For Yarush, that meant an extra $35 each month. Being able to keep that would mean he wouldn't have to worry as much about having enough money for gas, and could give him a tiny cushion to buy much-needed clothing, he said.
However, he won't see a dime of the increase. When the province is determining assistance benefits, it factors in other income, including the CPP disability benefit.
Every increase to the federal benefit translates to a decrease from the provincial disability payments.
Under provincial legislation, a long list of income sources are exempt from the calculation, including certain federal student grants and the Canada Child Benefit.
Yarush and other disability advocates say it's time CPP cost of living increases were added to the list.
Melissa Graham, executive director of the Manitoba League of Persons with Disabilities, said it's frustrating and stressful to see the clawback policy in place when people on income support are already struggling.
"The thing that often goes unrecognized about people living on low income [is] they have to spend everything that they get," she said. "It's not like it's going to go into a savings account somewhere."
A spokesperson for the federal Employment and Social Development department said Canada Pension Plan legislation doesn't specify how the benefit should be integrated with income assistance or other provincial programs.
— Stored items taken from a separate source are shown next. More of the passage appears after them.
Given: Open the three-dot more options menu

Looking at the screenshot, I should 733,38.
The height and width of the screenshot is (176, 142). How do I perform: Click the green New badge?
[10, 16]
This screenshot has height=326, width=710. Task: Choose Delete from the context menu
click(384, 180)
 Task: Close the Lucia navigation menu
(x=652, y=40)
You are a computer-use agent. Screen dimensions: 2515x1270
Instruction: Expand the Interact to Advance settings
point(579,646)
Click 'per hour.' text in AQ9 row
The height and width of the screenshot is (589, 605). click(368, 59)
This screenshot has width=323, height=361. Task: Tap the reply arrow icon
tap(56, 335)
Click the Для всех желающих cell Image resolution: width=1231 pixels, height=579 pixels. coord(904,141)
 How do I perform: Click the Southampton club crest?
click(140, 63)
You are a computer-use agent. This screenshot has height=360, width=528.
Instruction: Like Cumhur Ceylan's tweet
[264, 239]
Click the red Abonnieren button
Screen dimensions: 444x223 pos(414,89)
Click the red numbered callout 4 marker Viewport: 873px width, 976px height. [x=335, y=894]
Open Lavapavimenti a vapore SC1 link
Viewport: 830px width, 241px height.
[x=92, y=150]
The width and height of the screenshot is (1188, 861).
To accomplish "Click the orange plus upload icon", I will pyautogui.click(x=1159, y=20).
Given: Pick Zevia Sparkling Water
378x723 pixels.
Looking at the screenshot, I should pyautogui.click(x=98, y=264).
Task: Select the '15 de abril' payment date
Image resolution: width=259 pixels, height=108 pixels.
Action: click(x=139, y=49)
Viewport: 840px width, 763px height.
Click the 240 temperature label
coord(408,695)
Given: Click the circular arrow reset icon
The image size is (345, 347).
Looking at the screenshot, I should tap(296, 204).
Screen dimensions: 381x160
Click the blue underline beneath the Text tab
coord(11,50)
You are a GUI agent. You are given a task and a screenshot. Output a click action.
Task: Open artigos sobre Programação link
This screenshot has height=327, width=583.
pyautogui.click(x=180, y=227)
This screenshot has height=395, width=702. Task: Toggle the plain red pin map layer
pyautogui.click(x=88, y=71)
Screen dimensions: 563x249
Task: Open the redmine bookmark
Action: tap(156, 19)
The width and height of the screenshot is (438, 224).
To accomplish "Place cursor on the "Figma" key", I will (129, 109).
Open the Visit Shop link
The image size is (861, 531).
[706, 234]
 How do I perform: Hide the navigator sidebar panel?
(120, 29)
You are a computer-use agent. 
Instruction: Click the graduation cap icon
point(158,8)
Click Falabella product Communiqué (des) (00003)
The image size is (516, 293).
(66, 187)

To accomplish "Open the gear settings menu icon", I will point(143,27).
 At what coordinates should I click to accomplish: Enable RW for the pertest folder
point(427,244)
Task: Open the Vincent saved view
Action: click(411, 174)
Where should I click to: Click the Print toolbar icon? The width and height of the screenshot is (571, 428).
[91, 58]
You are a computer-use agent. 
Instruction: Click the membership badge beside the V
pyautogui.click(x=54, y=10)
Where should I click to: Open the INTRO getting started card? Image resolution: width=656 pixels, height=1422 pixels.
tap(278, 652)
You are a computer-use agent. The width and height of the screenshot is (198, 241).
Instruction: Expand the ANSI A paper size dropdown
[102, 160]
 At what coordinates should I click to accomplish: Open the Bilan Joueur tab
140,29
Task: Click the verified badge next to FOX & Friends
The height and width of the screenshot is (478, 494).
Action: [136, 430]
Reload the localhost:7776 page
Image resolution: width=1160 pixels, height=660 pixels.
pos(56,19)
That falls to the province.
The CPP is considered the "first payer," and clawbacks are a "long-established practice" by provincial benefit distributors, the federal spokesperson said.
A spokesperson for the province said Manitoba's disability benefits are also indexed to inflation and users will see an increase in their payments in July.
About 10 per cent of those on provincial disability benefits also receive CPP benefits, said the province's spokesperson.
But Yarush says the moral thing for the NDP government to do would be to stop clawing back the CPP increase.
"If the level of inflation increases, then [income for] people living with disabilities … should increase as well.
"I think it's only fair."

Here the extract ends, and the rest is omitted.